## ABOUT THIS EXERCISE
Down to the last line below, give the listing again exactly.

───

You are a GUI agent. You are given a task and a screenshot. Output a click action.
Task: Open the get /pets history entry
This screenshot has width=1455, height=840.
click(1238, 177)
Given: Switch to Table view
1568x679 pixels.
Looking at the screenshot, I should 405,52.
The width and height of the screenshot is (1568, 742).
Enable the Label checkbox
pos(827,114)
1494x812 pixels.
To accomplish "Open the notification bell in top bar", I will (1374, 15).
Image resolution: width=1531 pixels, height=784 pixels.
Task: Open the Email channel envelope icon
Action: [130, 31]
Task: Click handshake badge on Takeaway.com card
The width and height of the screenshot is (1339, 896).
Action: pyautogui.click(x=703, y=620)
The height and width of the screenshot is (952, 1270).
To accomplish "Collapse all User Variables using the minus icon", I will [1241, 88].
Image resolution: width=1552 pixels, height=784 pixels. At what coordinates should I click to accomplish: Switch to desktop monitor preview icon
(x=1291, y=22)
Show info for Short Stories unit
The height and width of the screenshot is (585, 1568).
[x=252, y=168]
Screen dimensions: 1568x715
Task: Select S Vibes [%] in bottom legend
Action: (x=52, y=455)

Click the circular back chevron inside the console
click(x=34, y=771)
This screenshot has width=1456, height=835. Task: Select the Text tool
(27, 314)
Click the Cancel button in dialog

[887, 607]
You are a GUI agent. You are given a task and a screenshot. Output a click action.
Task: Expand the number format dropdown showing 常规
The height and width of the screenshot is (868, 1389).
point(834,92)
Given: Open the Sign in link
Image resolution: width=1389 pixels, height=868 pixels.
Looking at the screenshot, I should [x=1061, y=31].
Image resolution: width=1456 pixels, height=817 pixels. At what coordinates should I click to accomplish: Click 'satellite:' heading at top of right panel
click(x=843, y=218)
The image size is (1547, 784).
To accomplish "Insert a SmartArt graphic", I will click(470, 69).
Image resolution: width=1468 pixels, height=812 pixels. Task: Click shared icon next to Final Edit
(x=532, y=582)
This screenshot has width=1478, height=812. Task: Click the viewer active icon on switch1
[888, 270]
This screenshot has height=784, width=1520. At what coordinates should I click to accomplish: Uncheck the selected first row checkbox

───

## RESULT OF THE TASK
You are a GUI agent. You are given a task and a screenshot. Output a click action.
Task: Open the get /pets history entry
This screenshot has width=1455, height=840.
click(1238, 177)
Given: Switch to Table view
1568x679 pixels.
Looking at the screenshot, I should 405,52.
The width and height of the screenshot is (1568, 742).
Enable the Label checkbox
pos(827,114)
1494x812 pixels.
To accomplish "Open the notification bell in top bar", I will (1374, 15).
Image resolution: width=1531 pixels, height=784 pixels.
Task: Open the Email channel envelope icon
Action: [130, 31]
Task: Click handshake badge on Takeaway.com card
The width and height of the screenshot is (1339, 896).
Action: pyautogui.click(x=703, y=620)
The height and width of the screenshot is (952, 1270).
To accomplish "Collapse all User Variables using the minus icon", I will [1241, 88].
Image resolution: width=1552 pixels, height=784 pixels. At what coordinates should I click to accomplish: Switch to desktop monitor preview icon
(x=1291, y=22)
Show info for Short Stories unit
The height and width of the screenshot is (585, 1568).
[x=252, y=168]
Screen dimensions: 1568x715
Task: Select S Vibes [%] in bottom legend
Action: (x=52, y=455)

Click the circular back chevron inside the console
click(x=34, y=771)
This screenshot has width=1456, height=835. Task: Select the Text tool
(27, 314)
Click the Cancel button in dialog

[887, 607]
You are a GUI agent. You are given a task and a screenshot. Output a click action.
Task: Expand the number format dropdown showing 常规
The height and width of the screenshot is (868, 1389).
point(834,92)
Given: Open the Sign in link
Image resolution: width=1389 pixels, height=868 pixels.
Looking at the screenshot, I should [x=1061, y=31].
Image resolution: width=1456 pixels, height=817 pixels. At what coordinates should I click to accomplish: Click 'satellite:' heading at top of right panel
click(x=843, y=218)
The image size is (1547, 784).
To accomplish "Insert a SmartArt graphic", I will click(470, 69).
Image resolution: width=1468 pixels, height=812 pixels. Task: Click shared icon next to Final Edit
(x=532, y=582)
This screenshot has width=1478, height=812. Task: Click the viewer active icon on switch1
[888, 270]
This screenshot has height=784, width=1520. At what coordinates should I click to accomplish: Uncheck the selected first row checkbox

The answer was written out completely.